### DOCUMENT PASSAGE
<<<<

In harsh rebuke, 5th Circuit extends stay of OSHA ETS rule
On November 12, a three-judge panel of the U.S. 5th Circuit Court of Appeals issued a 22-page order extending a “stay” (or hold) to keep the Occupational Safety and Health Administration (OSHA) from enforcing its new COVID-19 vaccine-or-testing rule “pending adequate judicial review of the petitioners’ underlying motions for a permanent injunction.” Opponents of OSHA’s emergency temporary standard (ETS) for employers with more than 100 employees had requested a “nationwide” stay, so the court’s orders seemingly have application beyond the 5th Circuit (which covers Louisiana, Mississippi, and Texas).
How we got here
OSHA issued the ETS on November 5. While it became effective immediately, employers weren’t expected to comply with most of the regulatory requirements until December 6 or the vaccination-or-testing rule until January 4, 2022.

>>>>

### SUPPLIED DATA

<<<<

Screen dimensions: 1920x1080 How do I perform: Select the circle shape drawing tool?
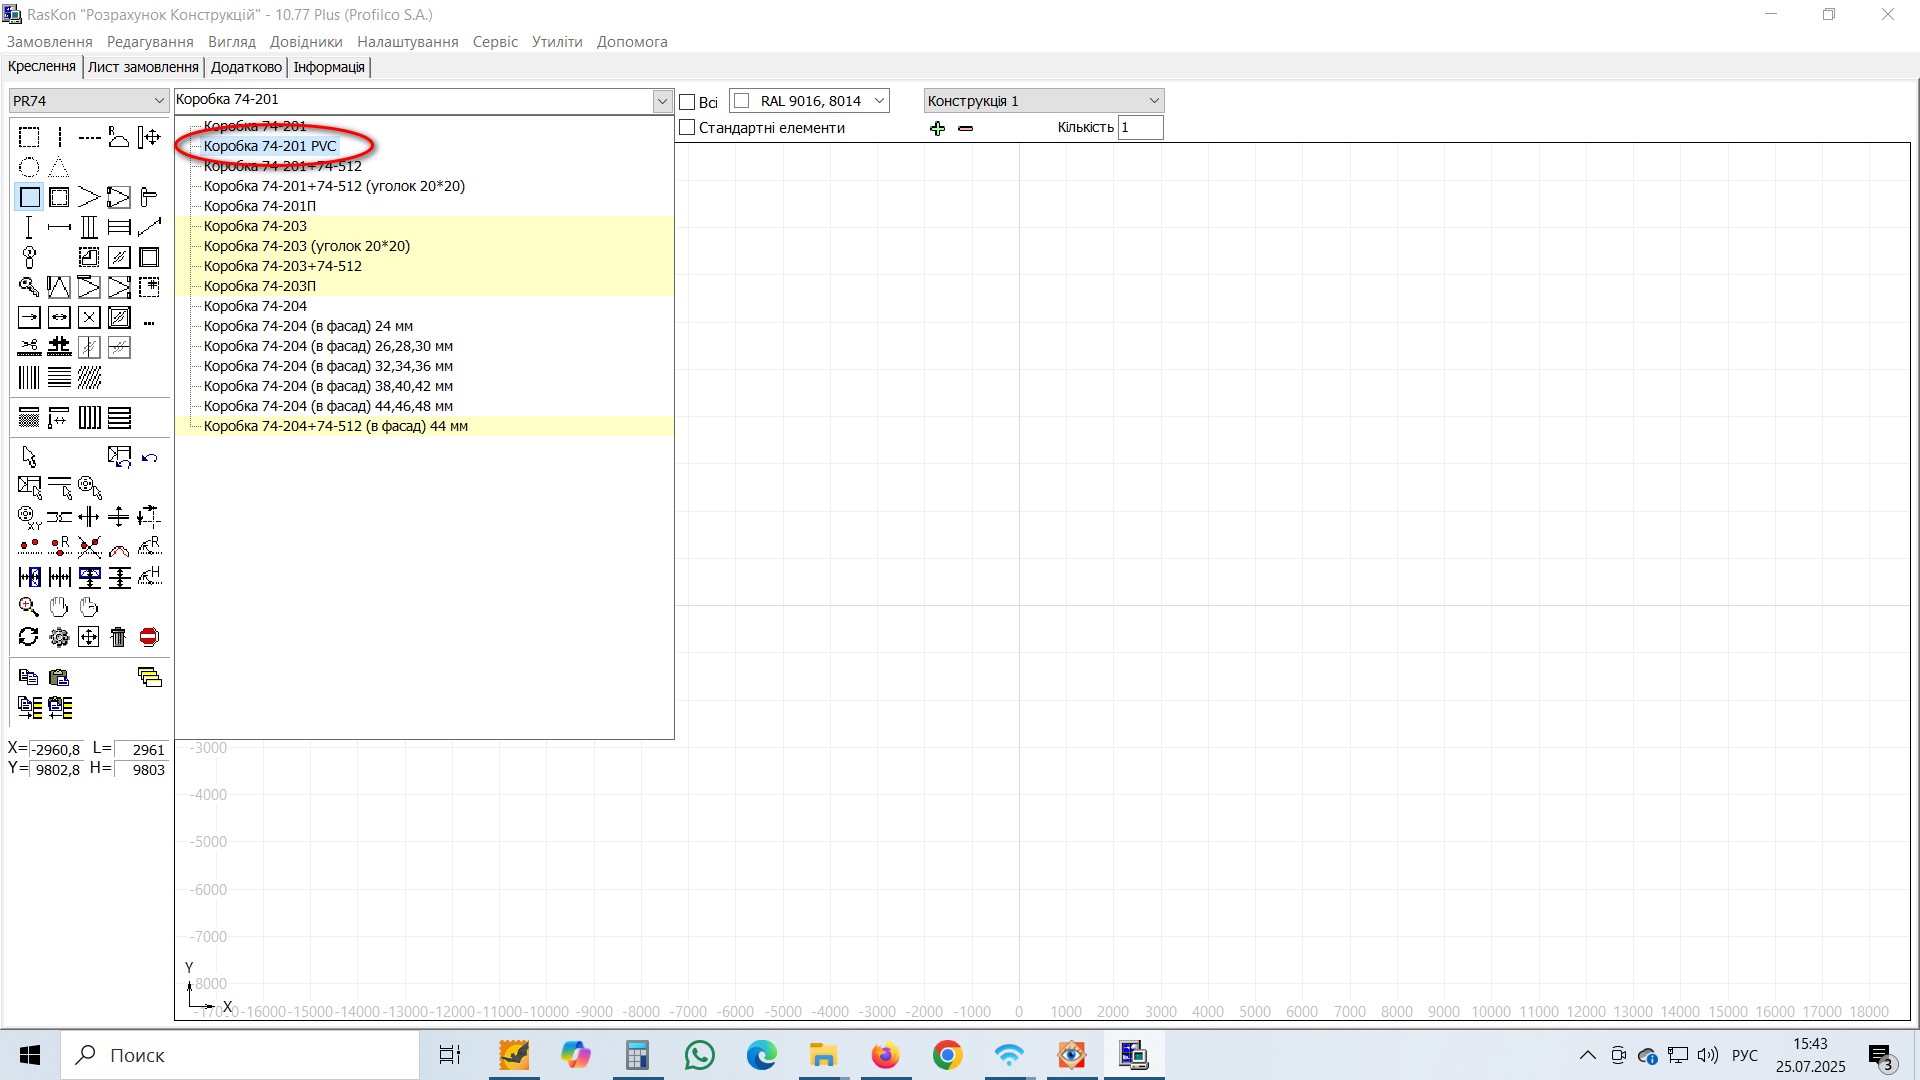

>>>>

### EXERCISE OBJECTIVE
Continue the article on the 5th Circuit's stay of OSHA's vaccine-or-testing rule, starting after its last sentence. The listing has no connection to the article on the 5th Circuit's stay of OSHA's rule.

### EXPECTED ANSWER
OSHA’s ETS was immediately challenged by more than 26 states and employer groups in federal courts throughout the country. On November 6, a 5th Circuit panel issued the stay preventing the agency from enforcing its rule “pending further action by this court.”
The thrust of the petitioners’ challenge is that the ETS is constitutionally invalid and isn’t authorized by the Occupational Safety and Health Act (OSH Act), which created OSHA. In its latest decision, the three-judge panel seemed to suggest the petitioners had the better arguments.